In most cases it can be done BUT if you have no idea when it comes to electrical stuff then don't do it.


----------



## emnpaul (24/6/13)

Two differences between a 15A gpo and 10 gpo are the size of the earth pin and the ability of the switch to repeatedly break the circuit under load before it flogs out. You can run it off a 10A power point for quite a while, perhaps indefinitely, as per Beerbuoy's post, but the total load on that circuit at any given time then becomes an issue, particularly if it includes the kitchen where a kettle or toaster, even some newer microwaves may become the tipping point and cause the circuit breaker to trip.

In a nutshell you are much better off with a dedicated 15A circuit.


----------



## MartinOC (10/11/13)

OK, perhaps someone could answer me this one:

I have a 16A circuit breaker on the garage circuit (the brewery), which is separate from everything else in the house.

I've been trying to nut-out whether I can theoretically run everything I need to:

2x 2400W elements (HLT & Herms H/X);
A March pump;
12V Brown pump
Stereo (essential to my brewing regime!).

I also have two fridges & a small freezer running on the same circuit, but plan on turning them off during the 2-3 hours that I'd be drawing max. current.

According to my calculations, the two 2400W elements alone draw 20A, yet I've run a test with two elements & the circuit breaker didn't trip as expected. 

Am I missing something, or was I just lucky with my test? Perhaps my calc's are wrong?


----------



## Ducatiboy stu (10/11/13)

Did you hit the test button on your cct breaker. This should be done regularly to stop the mecanism sticking.


----------



## Pokey (10/11/13)

16 amps is the thermal rating on the breaker, it needs time to heat up before it will trip. It will trip instantly on a short circuit.


----------



## Ducatiboy stu (10/11/13)

Also...depending on the type of breaker the trip current can be 2,3 or 5 times the breakers rated current. This allows for current surges caused by electric motors and fluro lights. So a 10amp breaker may not trip untill a continuos current of 20-30A is reached.

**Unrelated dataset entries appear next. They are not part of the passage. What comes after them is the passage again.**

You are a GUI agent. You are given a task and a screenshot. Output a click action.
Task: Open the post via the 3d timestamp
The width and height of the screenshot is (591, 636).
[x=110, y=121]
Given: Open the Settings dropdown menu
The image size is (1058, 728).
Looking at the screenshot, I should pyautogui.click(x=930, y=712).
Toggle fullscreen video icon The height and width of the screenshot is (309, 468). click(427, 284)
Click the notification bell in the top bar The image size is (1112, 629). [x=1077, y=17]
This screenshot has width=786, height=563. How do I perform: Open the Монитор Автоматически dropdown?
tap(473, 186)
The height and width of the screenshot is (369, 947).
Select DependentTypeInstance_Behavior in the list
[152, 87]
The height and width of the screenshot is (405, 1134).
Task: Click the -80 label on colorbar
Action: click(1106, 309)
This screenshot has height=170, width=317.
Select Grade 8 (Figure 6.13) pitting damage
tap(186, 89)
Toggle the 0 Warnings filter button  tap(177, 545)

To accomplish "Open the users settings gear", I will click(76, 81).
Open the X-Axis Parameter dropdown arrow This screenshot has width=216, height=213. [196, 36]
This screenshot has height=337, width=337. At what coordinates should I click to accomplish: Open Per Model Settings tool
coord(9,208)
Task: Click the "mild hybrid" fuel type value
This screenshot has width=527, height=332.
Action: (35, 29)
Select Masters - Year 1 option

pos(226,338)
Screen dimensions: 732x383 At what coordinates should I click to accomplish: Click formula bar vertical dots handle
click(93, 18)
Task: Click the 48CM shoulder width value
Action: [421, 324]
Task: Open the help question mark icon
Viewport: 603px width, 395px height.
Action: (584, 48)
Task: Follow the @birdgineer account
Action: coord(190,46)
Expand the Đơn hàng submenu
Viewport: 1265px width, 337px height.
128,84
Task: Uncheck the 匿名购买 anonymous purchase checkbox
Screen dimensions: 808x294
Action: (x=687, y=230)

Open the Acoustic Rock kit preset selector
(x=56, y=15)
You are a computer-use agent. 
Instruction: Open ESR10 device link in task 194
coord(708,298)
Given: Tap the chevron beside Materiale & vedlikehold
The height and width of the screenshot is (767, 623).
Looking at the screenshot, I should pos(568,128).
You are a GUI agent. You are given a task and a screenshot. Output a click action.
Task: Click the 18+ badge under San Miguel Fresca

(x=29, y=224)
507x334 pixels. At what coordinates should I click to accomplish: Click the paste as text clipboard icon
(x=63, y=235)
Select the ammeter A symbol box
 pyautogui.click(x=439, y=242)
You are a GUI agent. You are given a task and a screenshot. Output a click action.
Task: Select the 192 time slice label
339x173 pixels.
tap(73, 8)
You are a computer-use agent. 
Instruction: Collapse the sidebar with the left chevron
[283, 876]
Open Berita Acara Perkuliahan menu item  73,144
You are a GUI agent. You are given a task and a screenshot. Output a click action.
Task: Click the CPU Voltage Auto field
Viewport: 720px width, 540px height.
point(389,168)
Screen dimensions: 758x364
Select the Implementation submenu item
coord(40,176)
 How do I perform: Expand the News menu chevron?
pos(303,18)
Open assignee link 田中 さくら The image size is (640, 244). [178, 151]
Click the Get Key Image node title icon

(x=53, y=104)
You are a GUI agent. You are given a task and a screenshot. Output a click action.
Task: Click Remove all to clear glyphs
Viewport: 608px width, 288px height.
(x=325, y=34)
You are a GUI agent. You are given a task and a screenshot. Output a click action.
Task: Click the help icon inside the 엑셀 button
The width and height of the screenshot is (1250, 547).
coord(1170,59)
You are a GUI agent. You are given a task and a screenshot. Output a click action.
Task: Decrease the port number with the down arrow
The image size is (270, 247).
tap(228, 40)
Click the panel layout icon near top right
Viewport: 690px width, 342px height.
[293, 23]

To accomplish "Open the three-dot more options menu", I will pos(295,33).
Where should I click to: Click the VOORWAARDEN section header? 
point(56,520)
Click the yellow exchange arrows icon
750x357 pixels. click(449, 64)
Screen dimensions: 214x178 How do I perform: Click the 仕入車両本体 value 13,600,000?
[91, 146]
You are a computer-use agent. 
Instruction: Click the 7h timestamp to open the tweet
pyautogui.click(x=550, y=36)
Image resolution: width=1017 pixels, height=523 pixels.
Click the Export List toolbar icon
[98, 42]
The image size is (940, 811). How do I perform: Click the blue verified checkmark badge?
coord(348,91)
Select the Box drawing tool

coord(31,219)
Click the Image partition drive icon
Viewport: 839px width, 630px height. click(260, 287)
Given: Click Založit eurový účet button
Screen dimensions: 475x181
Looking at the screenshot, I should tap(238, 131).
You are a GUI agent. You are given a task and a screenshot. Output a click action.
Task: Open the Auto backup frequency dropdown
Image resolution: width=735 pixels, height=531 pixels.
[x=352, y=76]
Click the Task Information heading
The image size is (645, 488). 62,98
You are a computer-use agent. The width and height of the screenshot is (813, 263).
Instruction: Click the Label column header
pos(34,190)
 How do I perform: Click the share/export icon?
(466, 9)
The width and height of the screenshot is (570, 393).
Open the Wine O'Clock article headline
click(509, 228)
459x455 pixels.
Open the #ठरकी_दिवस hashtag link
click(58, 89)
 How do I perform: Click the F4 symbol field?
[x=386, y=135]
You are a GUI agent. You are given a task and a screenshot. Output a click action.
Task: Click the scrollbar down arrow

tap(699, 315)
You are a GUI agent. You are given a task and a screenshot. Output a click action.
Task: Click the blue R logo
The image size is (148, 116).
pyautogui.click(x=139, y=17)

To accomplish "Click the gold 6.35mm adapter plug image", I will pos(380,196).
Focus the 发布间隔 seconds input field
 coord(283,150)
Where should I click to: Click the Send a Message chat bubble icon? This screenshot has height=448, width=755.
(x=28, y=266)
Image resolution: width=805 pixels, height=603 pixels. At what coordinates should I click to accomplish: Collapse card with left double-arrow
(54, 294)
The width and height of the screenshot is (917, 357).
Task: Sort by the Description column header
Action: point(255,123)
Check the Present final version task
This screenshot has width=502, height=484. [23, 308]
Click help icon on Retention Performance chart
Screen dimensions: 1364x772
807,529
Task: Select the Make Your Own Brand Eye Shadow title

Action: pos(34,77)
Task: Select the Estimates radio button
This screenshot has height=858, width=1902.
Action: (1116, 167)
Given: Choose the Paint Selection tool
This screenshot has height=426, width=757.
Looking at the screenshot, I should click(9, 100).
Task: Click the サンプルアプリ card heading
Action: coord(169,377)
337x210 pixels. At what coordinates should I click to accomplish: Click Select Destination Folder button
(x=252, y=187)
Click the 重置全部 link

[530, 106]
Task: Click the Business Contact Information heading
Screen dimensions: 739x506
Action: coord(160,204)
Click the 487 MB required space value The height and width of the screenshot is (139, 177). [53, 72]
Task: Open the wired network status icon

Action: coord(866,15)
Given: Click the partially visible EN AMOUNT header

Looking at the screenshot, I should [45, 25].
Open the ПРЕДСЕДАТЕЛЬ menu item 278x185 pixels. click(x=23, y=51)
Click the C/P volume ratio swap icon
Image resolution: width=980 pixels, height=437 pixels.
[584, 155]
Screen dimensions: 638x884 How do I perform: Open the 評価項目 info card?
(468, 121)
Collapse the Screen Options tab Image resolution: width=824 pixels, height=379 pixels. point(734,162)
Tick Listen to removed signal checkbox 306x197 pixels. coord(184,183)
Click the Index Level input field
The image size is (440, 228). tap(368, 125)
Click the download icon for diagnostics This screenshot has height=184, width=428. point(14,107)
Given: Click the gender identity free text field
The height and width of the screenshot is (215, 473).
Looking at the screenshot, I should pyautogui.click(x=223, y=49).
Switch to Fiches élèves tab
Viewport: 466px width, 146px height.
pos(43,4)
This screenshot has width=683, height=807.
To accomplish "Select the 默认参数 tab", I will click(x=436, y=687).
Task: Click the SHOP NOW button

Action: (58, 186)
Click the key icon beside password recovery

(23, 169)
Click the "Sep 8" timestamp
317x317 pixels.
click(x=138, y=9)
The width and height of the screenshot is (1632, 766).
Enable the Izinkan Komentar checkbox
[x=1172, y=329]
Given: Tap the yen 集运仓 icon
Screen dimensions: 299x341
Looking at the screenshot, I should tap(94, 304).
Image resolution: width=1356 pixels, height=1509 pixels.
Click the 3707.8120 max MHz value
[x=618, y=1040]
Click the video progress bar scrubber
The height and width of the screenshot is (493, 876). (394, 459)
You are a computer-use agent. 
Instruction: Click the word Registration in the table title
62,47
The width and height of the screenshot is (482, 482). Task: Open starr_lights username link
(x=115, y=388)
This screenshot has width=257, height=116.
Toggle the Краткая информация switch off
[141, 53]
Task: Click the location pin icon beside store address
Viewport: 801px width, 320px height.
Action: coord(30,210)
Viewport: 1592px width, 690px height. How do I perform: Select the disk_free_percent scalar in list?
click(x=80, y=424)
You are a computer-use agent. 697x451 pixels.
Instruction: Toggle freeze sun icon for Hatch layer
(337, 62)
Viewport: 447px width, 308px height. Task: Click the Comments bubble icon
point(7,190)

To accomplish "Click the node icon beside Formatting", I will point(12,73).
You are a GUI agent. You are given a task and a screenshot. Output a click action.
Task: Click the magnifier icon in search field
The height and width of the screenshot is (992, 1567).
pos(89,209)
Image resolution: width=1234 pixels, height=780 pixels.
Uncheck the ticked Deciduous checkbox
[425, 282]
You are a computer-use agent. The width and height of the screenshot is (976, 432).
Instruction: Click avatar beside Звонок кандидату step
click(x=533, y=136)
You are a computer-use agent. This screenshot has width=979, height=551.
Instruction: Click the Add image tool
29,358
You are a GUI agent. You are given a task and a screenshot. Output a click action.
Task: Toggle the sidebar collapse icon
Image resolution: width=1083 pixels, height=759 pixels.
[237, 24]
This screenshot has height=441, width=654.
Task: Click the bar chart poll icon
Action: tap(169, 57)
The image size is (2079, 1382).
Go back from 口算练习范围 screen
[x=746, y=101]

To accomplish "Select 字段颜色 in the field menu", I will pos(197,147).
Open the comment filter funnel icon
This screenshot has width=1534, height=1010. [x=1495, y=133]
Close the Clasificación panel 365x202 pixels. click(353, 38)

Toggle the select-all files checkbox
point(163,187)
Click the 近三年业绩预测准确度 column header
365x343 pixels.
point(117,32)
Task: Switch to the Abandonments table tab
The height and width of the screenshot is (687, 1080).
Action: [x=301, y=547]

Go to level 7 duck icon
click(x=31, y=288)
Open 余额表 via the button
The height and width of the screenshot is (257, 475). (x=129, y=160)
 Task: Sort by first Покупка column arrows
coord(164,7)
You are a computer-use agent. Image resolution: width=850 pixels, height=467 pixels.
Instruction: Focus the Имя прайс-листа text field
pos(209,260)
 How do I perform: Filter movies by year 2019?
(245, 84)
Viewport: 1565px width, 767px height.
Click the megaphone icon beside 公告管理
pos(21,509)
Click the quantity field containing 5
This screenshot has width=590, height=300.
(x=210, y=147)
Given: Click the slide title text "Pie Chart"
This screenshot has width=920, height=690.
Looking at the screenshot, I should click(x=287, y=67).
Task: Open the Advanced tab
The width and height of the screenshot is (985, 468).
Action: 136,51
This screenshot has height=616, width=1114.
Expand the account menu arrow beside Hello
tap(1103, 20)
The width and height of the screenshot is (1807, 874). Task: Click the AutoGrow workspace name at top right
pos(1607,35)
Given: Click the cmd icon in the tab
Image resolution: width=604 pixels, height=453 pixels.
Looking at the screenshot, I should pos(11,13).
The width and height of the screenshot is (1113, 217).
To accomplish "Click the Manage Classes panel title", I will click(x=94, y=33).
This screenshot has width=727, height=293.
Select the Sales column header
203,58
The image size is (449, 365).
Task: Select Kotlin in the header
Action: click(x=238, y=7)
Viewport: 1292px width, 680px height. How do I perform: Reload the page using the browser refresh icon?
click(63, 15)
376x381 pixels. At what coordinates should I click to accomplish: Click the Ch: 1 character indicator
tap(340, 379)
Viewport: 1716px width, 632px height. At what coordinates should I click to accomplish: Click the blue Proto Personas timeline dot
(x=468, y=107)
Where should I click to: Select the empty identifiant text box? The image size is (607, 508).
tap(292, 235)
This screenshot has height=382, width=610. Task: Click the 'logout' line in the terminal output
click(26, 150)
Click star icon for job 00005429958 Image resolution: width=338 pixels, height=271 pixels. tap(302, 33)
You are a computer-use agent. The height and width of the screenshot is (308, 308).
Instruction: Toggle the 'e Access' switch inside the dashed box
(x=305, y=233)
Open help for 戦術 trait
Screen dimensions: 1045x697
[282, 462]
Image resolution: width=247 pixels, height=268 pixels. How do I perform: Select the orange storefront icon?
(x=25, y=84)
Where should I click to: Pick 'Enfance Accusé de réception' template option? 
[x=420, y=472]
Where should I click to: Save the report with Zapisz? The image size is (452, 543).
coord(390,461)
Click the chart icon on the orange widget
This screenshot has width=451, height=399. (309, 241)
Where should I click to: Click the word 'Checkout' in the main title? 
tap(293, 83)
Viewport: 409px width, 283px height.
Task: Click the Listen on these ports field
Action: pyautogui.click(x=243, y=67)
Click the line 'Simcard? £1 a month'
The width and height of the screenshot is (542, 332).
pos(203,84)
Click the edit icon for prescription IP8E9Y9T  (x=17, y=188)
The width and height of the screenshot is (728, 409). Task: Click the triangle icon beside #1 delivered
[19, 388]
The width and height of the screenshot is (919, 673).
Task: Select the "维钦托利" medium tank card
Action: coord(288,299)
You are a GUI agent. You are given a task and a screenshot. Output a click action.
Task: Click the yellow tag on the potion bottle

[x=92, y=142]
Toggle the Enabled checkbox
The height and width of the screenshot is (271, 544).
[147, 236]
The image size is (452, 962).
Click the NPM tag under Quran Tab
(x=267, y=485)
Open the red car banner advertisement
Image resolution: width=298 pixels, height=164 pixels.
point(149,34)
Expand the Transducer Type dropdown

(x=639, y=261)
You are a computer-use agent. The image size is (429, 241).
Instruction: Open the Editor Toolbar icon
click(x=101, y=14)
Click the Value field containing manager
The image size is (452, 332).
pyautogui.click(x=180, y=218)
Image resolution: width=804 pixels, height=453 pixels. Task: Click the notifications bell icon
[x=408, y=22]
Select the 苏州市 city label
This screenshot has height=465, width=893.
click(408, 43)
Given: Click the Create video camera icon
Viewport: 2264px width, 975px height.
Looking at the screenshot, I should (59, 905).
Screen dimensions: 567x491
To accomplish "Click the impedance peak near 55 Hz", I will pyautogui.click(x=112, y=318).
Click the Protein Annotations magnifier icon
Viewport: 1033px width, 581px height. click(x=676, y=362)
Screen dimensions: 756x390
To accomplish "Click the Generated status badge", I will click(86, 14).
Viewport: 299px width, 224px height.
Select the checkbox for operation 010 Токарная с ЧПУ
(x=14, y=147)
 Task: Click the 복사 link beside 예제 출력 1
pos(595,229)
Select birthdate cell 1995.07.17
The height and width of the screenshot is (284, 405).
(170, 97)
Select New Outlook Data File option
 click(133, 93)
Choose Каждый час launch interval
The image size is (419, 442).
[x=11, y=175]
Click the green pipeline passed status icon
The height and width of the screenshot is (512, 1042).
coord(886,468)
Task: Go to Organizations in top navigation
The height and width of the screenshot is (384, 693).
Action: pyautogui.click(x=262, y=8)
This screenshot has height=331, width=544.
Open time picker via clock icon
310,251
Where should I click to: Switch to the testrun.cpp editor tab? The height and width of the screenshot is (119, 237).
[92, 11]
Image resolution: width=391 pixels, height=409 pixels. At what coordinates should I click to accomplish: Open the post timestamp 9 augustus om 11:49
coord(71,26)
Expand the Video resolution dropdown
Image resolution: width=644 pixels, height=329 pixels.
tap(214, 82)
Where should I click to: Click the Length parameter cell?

DO NOT RUN A COMBINATION OF APLLIANCES THAT DRAWS MORE CURRENT THAN THE BREAKER IS RATED FOR.


----------



## Ducatiboy stu (10/11/13)

And what pokey said


----------



## QldKev (10/11/13)

How long did you leave it running for? Allowing a standard C-curve you would get 1 minute running 20amp on a 16amp breaker.


----------



## Grainer (10/11/13)

NickB said:


> You would need a dedicated 15A GPO to run that. Do not try to use a standard GPO - you risk melting it. If you have the correct sized cable a sparky should be able to install a 15A GPO on the existing circuit, or run another specifically.


Agree +1


----------



## MartinOC (10/11/13)

Ducatiboy stu said:


> Did you hit the test button on your cct breaker. This should be done regularly to stop the mecanism sticking.


The only test button is on the RCD for the entire house, which I checked first. The individual cct breakers have no test button.


QldKev said:


> How long did you leave it running for? Allowing a standard C-curve you would get 1 minute running 20amp on a 16amp breaker.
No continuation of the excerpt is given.